India, China and other countries in the Like-Minded Developing Countries (LMDC) group on Tuesday took the position formally that the new climate agreement must not force developing countries to review their volunteered emission reduction targets. Setting themselves up in a direct confrontation with the developed countries, the LMDC made it clear that it was not in favour of doing away with the current differentiation between developing and developed countries when it came to taking responsibility for climate action.
The new agreement is to be signed by 2015 and the ongoing talks at Warsaw are expected to draw out elements of this agreement. A general consensus has emerged that the new agreement would permit each country to volunteer their emission reduction targets. The European Union (EU) backed with other allied groups have demanded that there should be a process of reviewing targets of all countries and seeing if the collectively add up to the level that keeps global temperature rise below 2 degree Celsius. Any gap, the EU suggests, should then be distributed between all countries, rich or poor, based on several parameters which are sometimes called the Equity Reference Framework. The U.S. wants similar consultations but only ‘peer pressure’ and not compulsion to convince countries to do more in case the global target is not met.
Both the methods break the differentiation between the developed and the developing countries and sets up an agreement where it is best for the developed countries to offer lower targets initially and then get the responsibility of filling the ‘emission gap’ distributed evenly between all nations. It also allows the existing linkage between provision of finance and technology by the developed countries to the developing ones and the latter’s targets to be weakened.
The LMDC’s position on Tuesday officially countered these two proposals.
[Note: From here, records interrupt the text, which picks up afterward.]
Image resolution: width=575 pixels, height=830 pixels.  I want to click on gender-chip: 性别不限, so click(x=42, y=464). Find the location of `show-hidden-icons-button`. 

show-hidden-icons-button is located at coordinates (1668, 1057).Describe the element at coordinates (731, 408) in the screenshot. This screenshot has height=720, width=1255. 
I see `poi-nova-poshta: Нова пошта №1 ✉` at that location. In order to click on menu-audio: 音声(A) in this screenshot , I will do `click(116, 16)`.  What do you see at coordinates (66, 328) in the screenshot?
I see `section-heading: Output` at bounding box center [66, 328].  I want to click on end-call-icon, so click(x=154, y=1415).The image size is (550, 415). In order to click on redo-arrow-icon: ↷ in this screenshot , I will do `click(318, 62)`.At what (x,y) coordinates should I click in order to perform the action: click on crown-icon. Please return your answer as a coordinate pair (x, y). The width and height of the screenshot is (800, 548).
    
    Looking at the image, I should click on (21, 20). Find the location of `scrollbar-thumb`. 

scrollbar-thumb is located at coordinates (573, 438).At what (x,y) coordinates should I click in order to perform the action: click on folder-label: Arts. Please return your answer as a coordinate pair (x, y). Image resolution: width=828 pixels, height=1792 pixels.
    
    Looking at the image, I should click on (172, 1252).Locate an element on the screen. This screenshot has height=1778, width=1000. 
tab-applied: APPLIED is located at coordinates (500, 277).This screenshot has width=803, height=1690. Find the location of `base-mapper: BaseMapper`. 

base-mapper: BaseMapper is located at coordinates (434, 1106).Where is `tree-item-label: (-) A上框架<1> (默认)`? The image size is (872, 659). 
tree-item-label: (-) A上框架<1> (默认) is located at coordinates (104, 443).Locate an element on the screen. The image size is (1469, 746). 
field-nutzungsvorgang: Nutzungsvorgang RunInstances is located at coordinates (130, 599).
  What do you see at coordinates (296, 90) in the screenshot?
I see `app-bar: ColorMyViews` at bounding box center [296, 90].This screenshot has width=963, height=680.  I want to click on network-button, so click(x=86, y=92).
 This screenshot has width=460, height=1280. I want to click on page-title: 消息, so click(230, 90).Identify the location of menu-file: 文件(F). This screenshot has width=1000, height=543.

The LMDC said, “We do not see any role for a two-step process in the ex-ante process for review of efforts of developing countries. Any framework, which seeks to determine for developing countries what they should contribute in any future regime, goes against the principle of equity and common but differentiated responsibilities based on historical responsibility.”
The LMDC noted that the UN Framework Convention on Climate Change (UNFCCC) under which the new agreement is to be signed requires developed countries to take the lead in fighting climate change and not the developing countries.
“The application of equity reference framework only uses the word equity but basically redistributes the burden of fighting climate change more on the shoulders of the developing countries,” said a delegate from the LMDC countries speaking to The Hindu anonymously.
The LMDC group plans to submit a more detailed proposal along the lines of this position in the next couple of days. Environment and Forests Minister Jayanthi Natarajan in an interview to The Hindu had accepted that the circumstance of different countries had changed since the signing of the UNFCCC and Kyoto Protocol and that the obligations under the 2015 agreement should be based on both the principle of common but differentiated responsibilities and respective capabilities, and not just the latter.
The Union Cabinet, too, cleared the mandate for her and her team of negotiators to ensure this happens at the Warsaw talks. The LMDC statement on Tuesday reflected this position countering the predominant narrative from EU and U.S. that the emission cut obligations should be based on existing respective capabilities of the countries.